The test chip is designed in IBM CMOS 90nm technology and a total of 70 copies manufactured for statistical analysis. The components of this chip include, various PUF circuits, hardware Trojan detection circuits, embedded test structures for process variations analysis.
This chip has two functional macros, Advanced Encryption Standard (AES) engine and 32-bit pipe-lined floating point unit (FPU). The embedded test structures are integrated with these macros for process variation analysis.
The integration of embedded test structures on product chips to measure and analyze delay variations in becoming increasingly important for tracking quality and for improving correlations between hardware and models. Unfortunately, traditional die-to-die level testing and measurement methods, e.g., scribe-line structures, are ineffective for context-sensitive, within-die characterization. More recent efforts to embed test structures, such as distributing a set of ring oscillators across the layout, are capable of capturing within-die variations, but are becoming increasingly less accurate as predictors of delay variations in actual product macros.

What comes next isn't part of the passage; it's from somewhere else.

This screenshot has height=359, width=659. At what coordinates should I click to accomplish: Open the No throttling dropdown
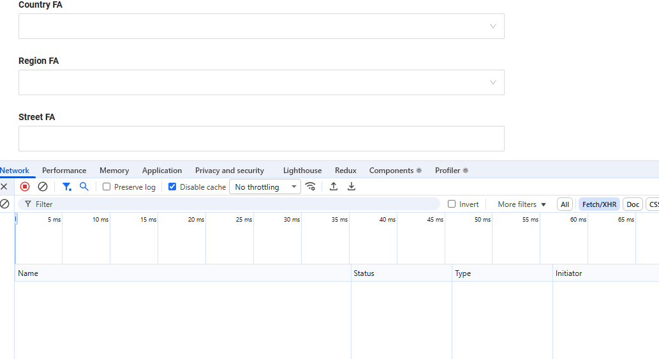click(265, 187)
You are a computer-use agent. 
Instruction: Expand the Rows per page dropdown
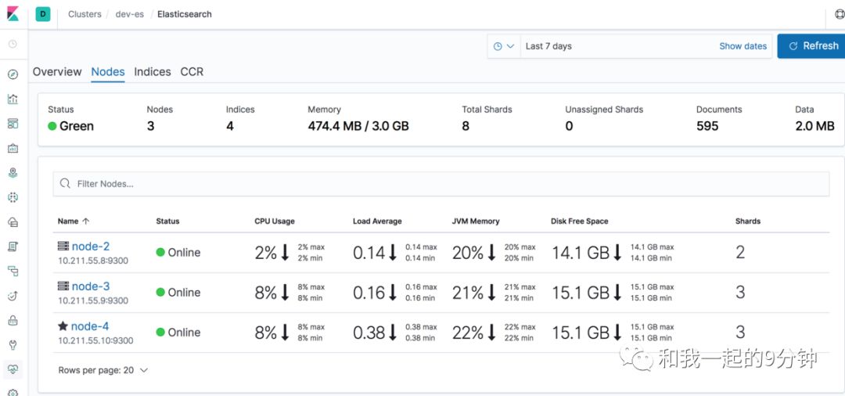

In this work, we propose an embedded test structure which is designed to measure the regional path delays in the macros. The proposed structure is capable of measuring the path delays accurately and is minimally invasive as it leverages the existing scan structures in the chip.
The delay measured using this test structure can be used to improve hardware-to-model correlation and hence to ramp-up yield in the production cycle. This test strcture can also be used for delay testing and post-silicon design debug.